The longstanding rule of “One person, one vote” still applies in the runoff election between Clay Walker and Bradley Edge for the Place 2 City Council seat. An extremely weak turnout, however, is making it highly likely that, no matter the outcome, only a handful of voters will decide who sits in the second chair on the left of the City Council dais next month.
As of 3:20 p.m. Friday, a total of 290 votes had been cast in the race between the incumbent Walker, 55, and challenger Bradley Edge, 27. That’s less than one-third of vote total in the May 9 election that ended without a a single candidate capturing a majority of the votes, leading to the current runoff between incumbent Walker and challenger Edge.
In general election, Walker received 700 votes — or 45 percent of the 1,552 ballots cast — while Edge came in second with 535 votes, or 34.47 percent.
Of the other candidates in the five-way race, Claude Walter, owners of AES Walterstart on Gilmer Street came in third with 217 votes (13.98 percent). He was trailed by Lowe’s manager Steve Carmody with 84 votes (5.41 percent) and retiree Allen Vaughan’s 16 votes.
So far, barely 3 percent of the registered voters within the boundaries of Sulphur Springs have cast ballots. Or you can look at it this way — for every person that has voted, at least 31 others haven’t.
And if the current patterns continue to hold true, and the number of people voting on the final day of the runoff — Saturday, June 13 — each vote will be abnormally signicant.
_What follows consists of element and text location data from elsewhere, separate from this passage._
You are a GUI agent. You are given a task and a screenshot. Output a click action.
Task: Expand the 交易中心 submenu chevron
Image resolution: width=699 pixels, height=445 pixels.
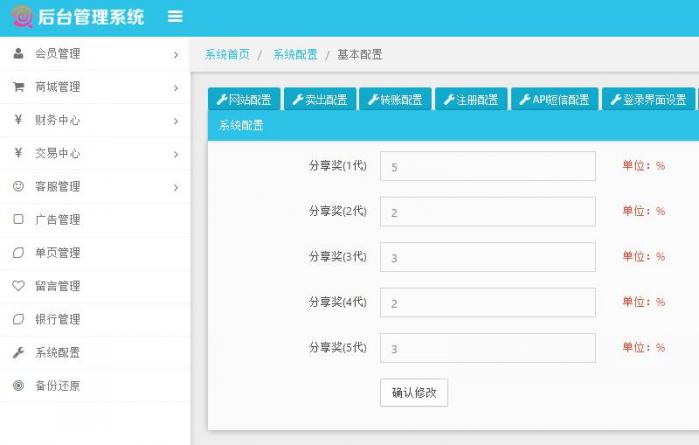point(175,154)
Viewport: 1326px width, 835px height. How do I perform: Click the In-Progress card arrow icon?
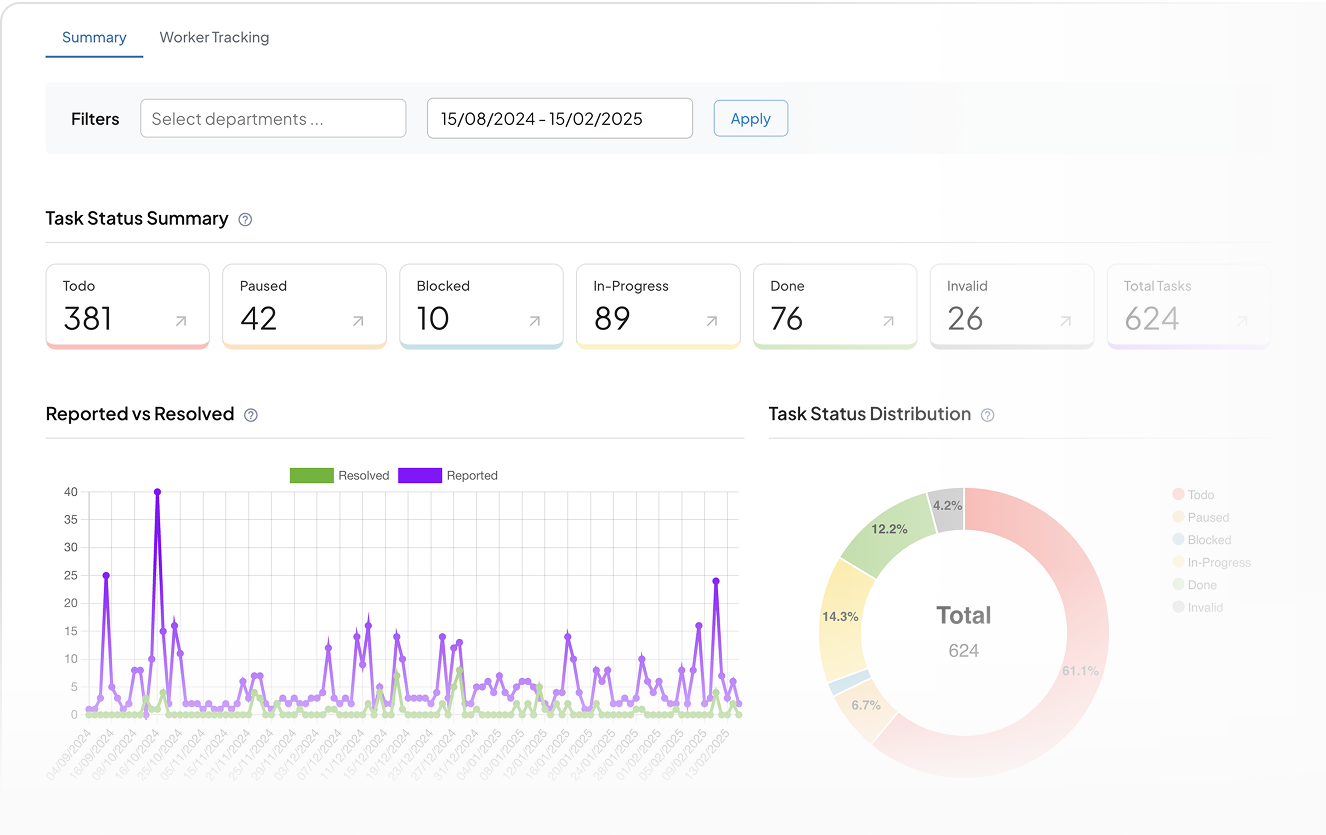pos(712,321)
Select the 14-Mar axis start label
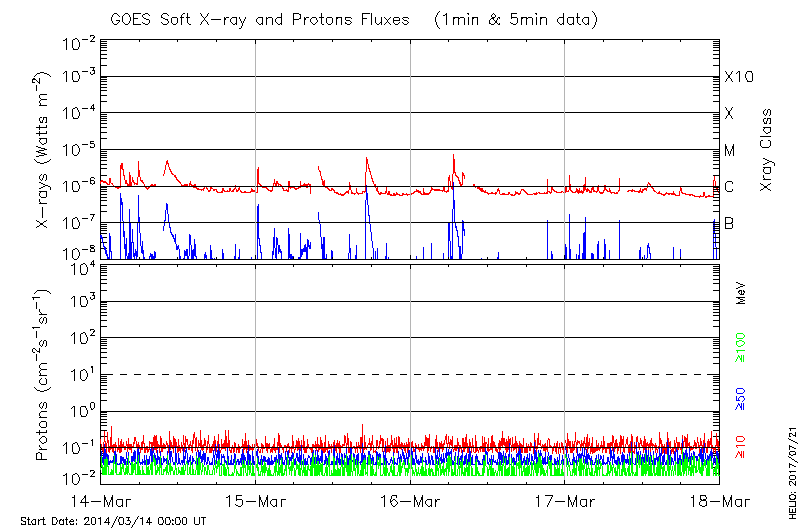The image size is (800, 530). (102, 500)
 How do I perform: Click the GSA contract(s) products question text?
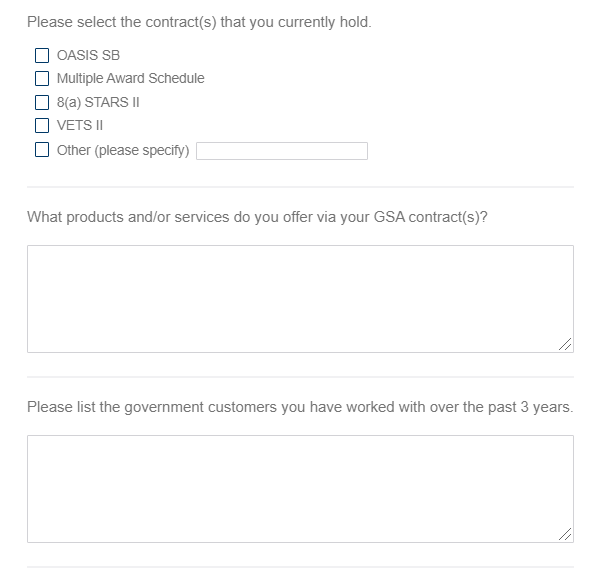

On average, about 60 people have voted each day of early voting. Extrapolated over the seven days of early voting, that produces 420 voters.
On May 9, the number of votes cast was equal to 51 percent of the early voting total; 51 percent of 420 translates into a projected total vote in the runoff of 634 ballots.
If that is the case, just over 6.5 percent of the voters would show up at the polls, and the winner of the Place 2 race would need only 318 votes for a majority.
And if the winner only needs 318 votes for a win, then each voter would be making a decision for about 29 other people.
Early voting will continue Monday and Tuesday from 8 a.m. to 5 p.m. at the Sulphur Springs Municipal Building (also known as City Hall), 125 South Davis St. The final day of voting will be Saturday, June 13, from 7 a.m. to 7 p.m. at the Sulphur Springs Independent School District Administration Building, 631 Connally St.